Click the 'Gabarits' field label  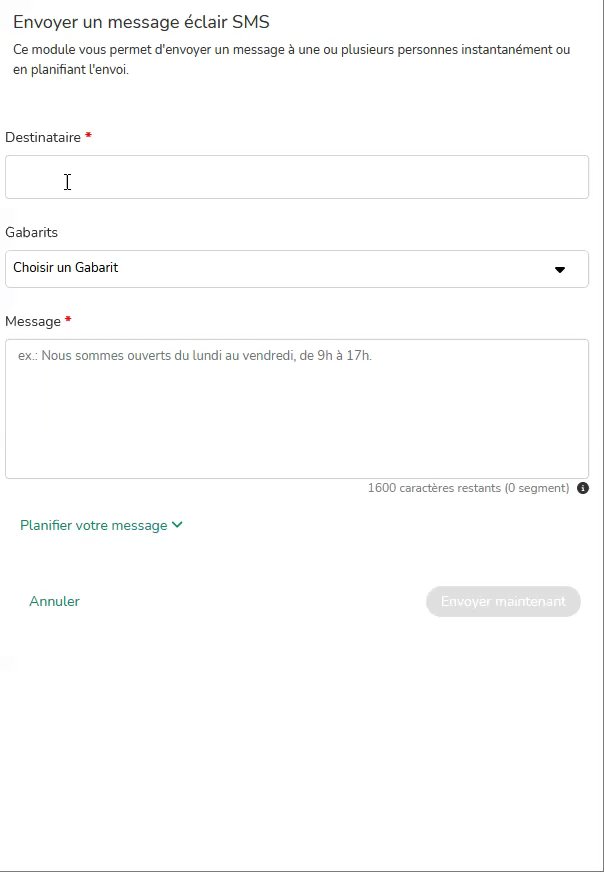tap(31, 232)
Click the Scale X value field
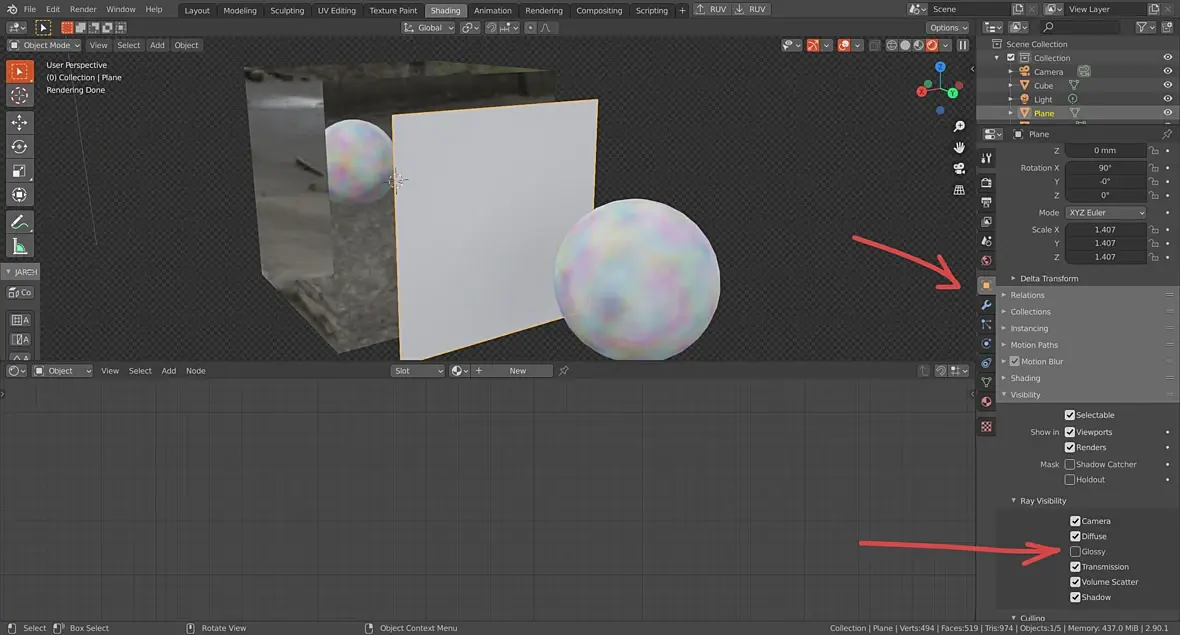Viewport: 1180px width, 635px height. coord(1104,230)
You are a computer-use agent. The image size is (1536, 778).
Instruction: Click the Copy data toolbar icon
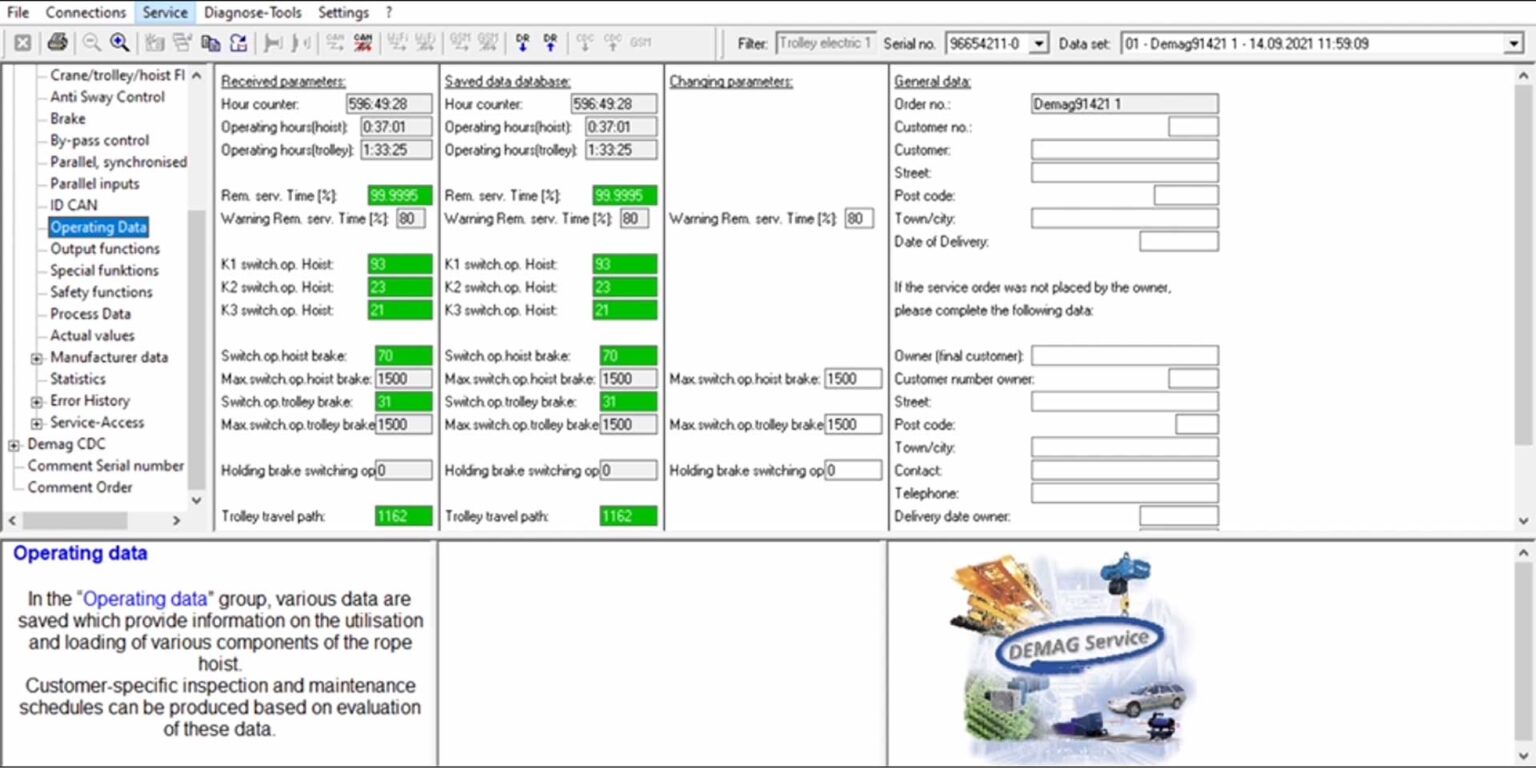[210, 42]

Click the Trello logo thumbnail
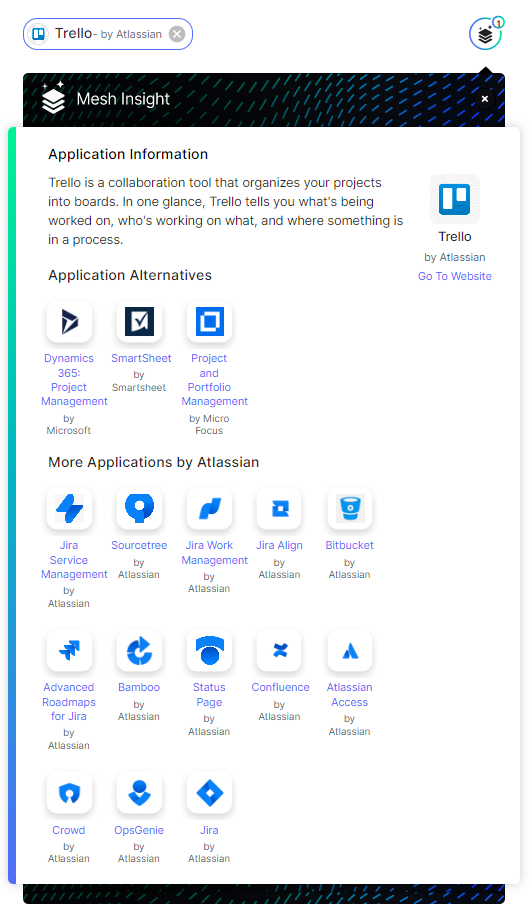pos(455,199)
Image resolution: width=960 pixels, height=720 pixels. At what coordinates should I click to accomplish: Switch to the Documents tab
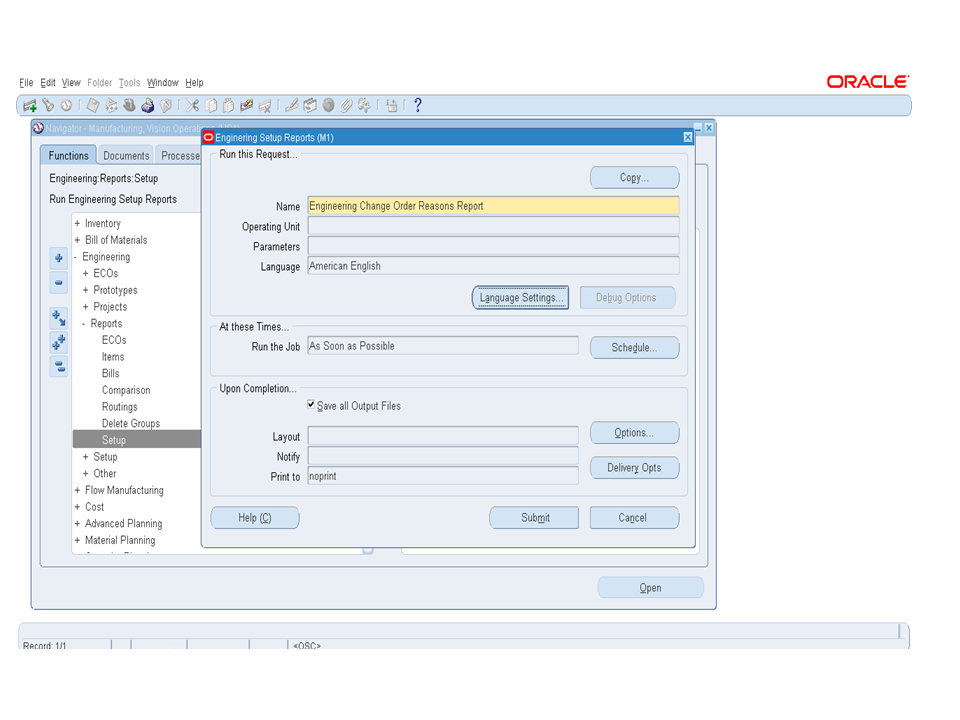pos(126,156)
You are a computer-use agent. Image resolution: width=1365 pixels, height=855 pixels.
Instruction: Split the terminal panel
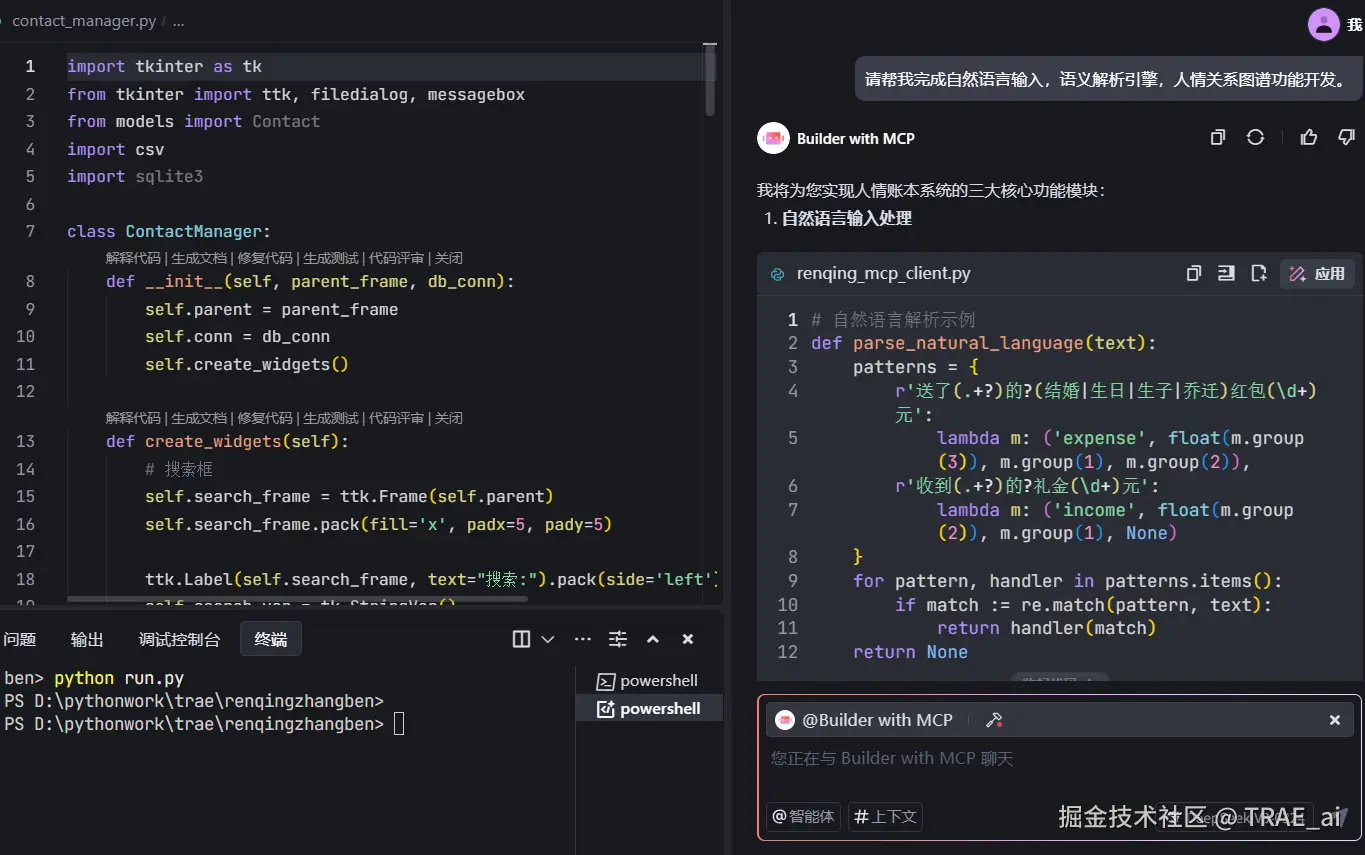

→ Problem statement
Starting at the line that contains "Click the Scale X value field", write out exactly each line through the last one in the listing above, leaving out the pictures and adding nothing else.

→ Reply to the task
Click the Scale X value field
Viewport: 1180px width, 635px height. coord(1104,230)
You are a computer-use agent. The image size is (1536, 778).
Instruction: Click the Copy data toolbar icon
[210, 42]

Click the Trello logo thumbnail
pos(455,199)
Image resolution: width=960 pixels, height=720 pixels. At what coordinates should I click to accomplish: Switch to the Documents tab
pos(126,156)
You are a computer-use agent. Image resolution: width=1365 pixels, height=855 pixels.
Instruction: Split the terminal panel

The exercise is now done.